I'm not sure that it's higher than normal operating temperatures, I think it's such variable operating temperatures. Anyone with the digital temperature display can watch this highly efficient engine loose 1-2 degrees F, when the car is coasting in fuel cutoff mode. 99 mpg. With the heater off and driving on the freeway the coolant temperature display's a pretty constant 219-220. Turn the heater on, cooling the engine, makes the engine adjust to a warmer water temperature. This constant adjusting to maintain a temperature causes the coolant system programming to overshoot it's setpoint. You can see this on the temperature display. (For those of us with 2011-2012's with digital coolant.)

Chevy even has released a dealer bulletin to explain to customers that complain that there is low heat, or slow warmup with this engine, that it is more efficient than any other product offered in the past, and that long warmup times are normal. 

The engineer in me believes that because the primary concern of this car was fuel economy, they left the engine running a little too efficient in cool weather. Causing way too much computer adjustment of the coolant temperature when using the heater.

I need to top up coolant in the winter more than the summer, and I think it's due to the computer overshooting temperature setpoints to maintain temperature. The thermostat in this car has a small electric heater in the thermostat housing. This allows the use of a higher degree wax pellet thermostat. The computer opens and closes the thermostat by applying a voltage to the integral thermostat heater, causing it to open.

To much proportional-integral-derivative (PID) control for a car! Or mapping, whatever they are doing.

Not to mention the coolant recovery tank design and cap gasket issues. 

Has anyone noticed Dorman is making a replacement tank for the Cruze? Noticed it in Rockauto's catalog. This has to mean that this part is being frequently replaced!


----------



## spacedout (Dec 7, 2010)

carbon02 said:


> I need to top up coolant in the winter more than the summer, and I think it's due to the computer overshooting temperature setpoints to maintain temperature.


I also use more coolant in the winter, but I believe its due to the system venting it to the atmosphere. Seems that pressure cap on the surge tank can't handle the pressure change of extreme cold. 

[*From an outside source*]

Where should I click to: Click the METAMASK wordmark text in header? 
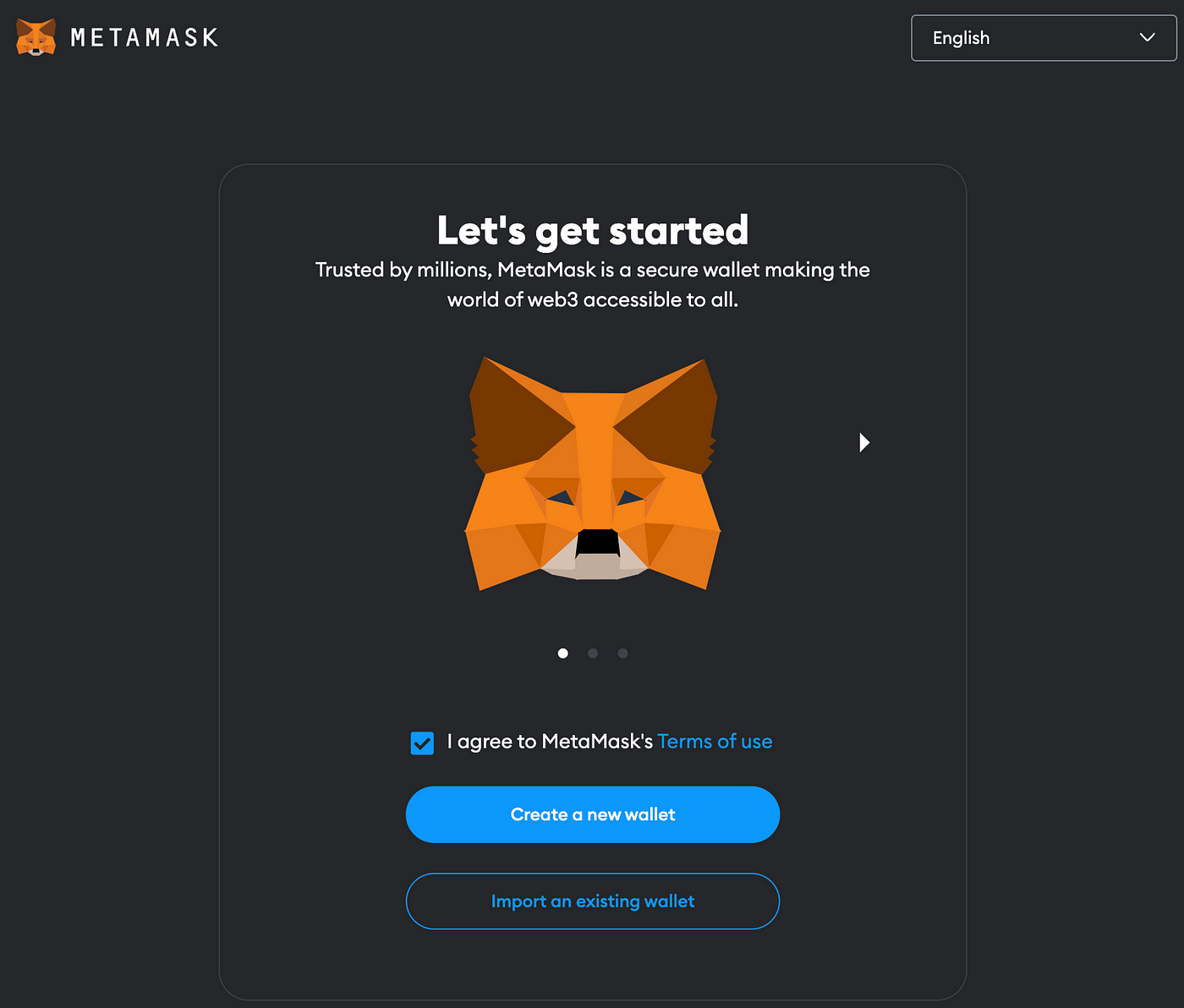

Here is a thought, water boils at 212F, you add coolant that gets pushed up to like (265F?). Since the cruze uses a partially water cooled turbo, what happens to that coolant when it hits a 600-1000F turbo? Would think at least some of it would turn to steam & make its way to the highest point in the system (the surge tank) and vent.


----------



## Patman (May 7, 2011)

Not sure if this is related or not but..... I received a recall notice about this from GM. No actual recall work to be done just take the car into the dealer and they will fill to appropriate coolant levels. That is it.


----------



## Snappa (Mar 31, 2013)

So the thermostat in this car is still wax pellet designed? I always though is was just some
device with electric motor that opened a valve once the pcm commanded it to when the temperature sensor reached a certain level, then closed when it dropped to a crrtain
level.


----------



## Jim Frye (Mar 16, 2011)

Snappa said:


> So the thermostat in this car is still wax pellet designed? I always though is was just some
> device with electric motor that opened a valve once the pcm commanded it to when the temperature sensor reached a certain level, then closed when it dropped to a crrtain
> level.


My understanding is that the Cruze thermostat is operated by the ECM to manage the engine termps. for maximum fuel economy. I do not think it operates on its own.


----------



## Snappa (Mar 31, 2013)

So there is no wax pellet?


----------



## obermd (Mar 3, 2012)

No wax pellet. The ECU controls the coolant temperature. It allows it to get up to 223 under light load but will force it down to 187 under heavy load.


----------



## jblackburn (Apr 14, 2012)

obermd said:


> No wax pellet. The ECU controls the coolant temperature. It allows it to get up to 223 under light load but will force it down to 187 under heavy load.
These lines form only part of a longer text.